Hello! I don't usually make posts involving meat since I don't usually like to cook or eat a lot of meat, however this fantastic recipe has been sneaking its way into our regular rotation lately so I thought I'd better share it.
Throughout this pregnancy (and my last pregnancy) I've had to make a concentrated effort to up my red meat consumption in addition to choking back extra iron supplements and stuffing my face full of as many leafy greens to rival popeye since I find myself once again battling the exhausting effects that Thalassemia Minor anemia can have on pregnancy. Most people have never heard of this and so very briefly, it's a genetic autosomal recessive blood disorder originating from the Mediterranean, which is funny since I couldn't look farther from Mediterranean with my pasty white skin and light blond hair. But alas, I guess some genes must have slipped in at some point perhaps centuries ago.
So since it's been proven that I have mediterranean blood it makes perfect sense to me that I LOVE italian and greek food. This greek recipe comes from a beautiful cookbook named Three Sisters Around The Greek Table which I received a few weeks ago as a birthday gift from my lovely husband. I myself am a middle sister out of three sisters and so the title appealed to me right off the bat. Beyond the catchy title this cookbook is filled with beautiful photography and tasty recipes that I cannot wait to try.

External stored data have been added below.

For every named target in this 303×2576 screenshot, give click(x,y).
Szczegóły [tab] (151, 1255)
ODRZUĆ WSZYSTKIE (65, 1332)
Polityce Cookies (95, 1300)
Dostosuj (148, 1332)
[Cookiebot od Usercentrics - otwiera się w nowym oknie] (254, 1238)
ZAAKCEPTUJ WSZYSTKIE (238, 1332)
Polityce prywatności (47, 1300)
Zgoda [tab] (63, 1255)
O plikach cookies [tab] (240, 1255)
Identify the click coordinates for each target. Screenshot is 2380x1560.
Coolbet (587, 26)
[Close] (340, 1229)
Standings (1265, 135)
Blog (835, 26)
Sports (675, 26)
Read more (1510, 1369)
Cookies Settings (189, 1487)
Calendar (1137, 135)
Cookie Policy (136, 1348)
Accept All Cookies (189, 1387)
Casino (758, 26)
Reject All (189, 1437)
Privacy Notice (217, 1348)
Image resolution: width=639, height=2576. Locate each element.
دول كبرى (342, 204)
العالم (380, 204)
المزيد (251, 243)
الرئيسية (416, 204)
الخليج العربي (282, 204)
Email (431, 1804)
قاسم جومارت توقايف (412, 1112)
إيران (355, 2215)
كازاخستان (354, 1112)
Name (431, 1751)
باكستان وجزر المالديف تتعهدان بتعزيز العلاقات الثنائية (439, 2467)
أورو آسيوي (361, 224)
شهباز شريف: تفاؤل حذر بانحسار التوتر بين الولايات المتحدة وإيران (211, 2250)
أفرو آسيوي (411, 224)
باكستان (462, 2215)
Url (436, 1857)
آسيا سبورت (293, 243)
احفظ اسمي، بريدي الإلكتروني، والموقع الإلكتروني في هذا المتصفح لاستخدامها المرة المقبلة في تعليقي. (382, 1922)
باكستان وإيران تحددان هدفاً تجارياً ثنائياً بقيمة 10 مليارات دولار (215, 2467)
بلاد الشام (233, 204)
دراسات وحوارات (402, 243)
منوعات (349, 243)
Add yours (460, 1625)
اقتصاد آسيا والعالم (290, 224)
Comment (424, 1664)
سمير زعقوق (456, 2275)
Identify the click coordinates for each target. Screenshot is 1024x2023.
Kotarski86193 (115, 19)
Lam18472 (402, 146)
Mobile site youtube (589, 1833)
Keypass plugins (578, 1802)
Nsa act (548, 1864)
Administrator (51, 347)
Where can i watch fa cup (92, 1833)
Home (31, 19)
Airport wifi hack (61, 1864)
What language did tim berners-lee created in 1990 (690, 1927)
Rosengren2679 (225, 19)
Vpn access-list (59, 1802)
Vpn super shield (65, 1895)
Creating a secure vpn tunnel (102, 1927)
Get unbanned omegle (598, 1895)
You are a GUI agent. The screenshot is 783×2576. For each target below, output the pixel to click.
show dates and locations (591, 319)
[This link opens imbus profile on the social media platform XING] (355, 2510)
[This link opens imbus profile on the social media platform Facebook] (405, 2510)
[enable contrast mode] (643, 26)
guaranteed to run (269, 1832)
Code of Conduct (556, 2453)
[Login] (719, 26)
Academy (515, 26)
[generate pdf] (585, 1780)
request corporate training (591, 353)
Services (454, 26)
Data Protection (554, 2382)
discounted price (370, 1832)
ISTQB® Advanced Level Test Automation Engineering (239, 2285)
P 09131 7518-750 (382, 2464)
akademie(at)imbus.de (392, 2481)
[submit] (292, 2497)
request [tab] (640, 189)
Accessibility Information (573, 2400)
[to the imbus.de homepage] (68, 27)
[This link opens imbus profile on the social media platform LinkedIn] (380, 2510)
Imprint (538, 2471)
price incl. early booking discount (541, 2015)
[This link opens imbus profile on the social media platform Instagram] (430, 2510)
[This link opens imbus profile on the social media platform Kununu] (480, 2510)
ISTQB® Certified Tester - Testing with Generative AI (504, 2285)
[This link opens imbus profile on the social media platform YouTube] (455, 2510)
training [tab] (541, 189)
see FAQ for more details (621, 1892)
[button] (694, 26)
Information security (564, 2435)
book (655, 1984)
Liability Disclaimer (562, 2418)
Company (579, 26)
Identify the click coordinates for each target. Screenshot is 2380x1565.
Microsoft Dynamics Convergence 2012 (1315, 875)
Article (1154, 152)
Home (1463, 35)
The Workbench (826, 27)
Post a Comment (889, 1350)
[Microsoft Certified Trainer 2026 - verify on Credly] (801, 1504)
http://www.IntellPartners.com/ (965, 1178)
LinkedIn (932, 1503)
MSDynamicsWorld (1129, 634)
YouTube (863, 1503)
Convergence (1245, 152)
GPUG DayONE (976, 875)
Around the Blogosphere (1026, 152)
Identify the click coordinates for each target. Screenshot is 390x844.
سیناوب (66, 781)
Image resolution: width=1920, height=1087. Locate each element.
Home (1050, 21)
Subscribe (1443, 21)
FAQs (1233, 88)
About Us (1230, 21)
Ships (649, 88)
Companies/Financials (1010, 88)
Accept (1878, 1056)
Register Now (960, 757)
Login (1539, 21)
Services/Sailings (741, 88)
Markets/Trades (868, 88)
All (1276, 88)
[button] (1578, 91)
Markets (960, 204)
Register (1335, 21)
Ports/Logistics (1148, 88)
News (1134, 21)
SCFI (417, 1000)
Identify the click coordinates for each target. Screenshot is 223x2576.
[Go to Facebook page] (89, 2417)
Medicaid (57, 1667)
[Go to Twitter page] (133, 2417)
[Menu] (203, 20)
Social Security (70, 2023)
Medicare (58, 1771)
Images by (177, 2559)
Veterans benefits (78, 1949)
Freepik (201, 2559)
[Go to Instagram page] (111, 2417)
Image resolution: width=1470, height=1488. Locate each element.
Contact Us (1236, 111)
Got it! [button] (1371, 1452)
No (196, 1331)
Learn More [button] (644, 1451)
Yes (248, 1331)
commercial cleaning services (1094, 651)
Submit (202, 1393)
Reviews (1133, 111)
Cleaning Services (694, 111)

Parsley and Mint Meatballs (Keftedes)
from Three Sisters Around The Greek Table
prep time 10 min
cooking time 20 min
1 lb extra lean ground beef
1/2 yellow onion, minced
1/2 cup each fresh parsley and mint, chopped
1/2 cup bread crumbs
1 tbsp yellow onion
1 tbsp fresh lemon juice
1 tbsp dried oregano
salt and pepper as desired
Combine all ingredients in a large bowl and mix thoroughly with your hands. Let sit for at least 1 hour.
Shape into bite-sized balls and place on a lightly greased or parchment paper lined pan.
Bake at 450 degrees F for 15-20 min or until cooked all the way through. Serve with tzatziki or just on their own.
The results of someone getting into a bag of flax, probably not the best thing for the dog.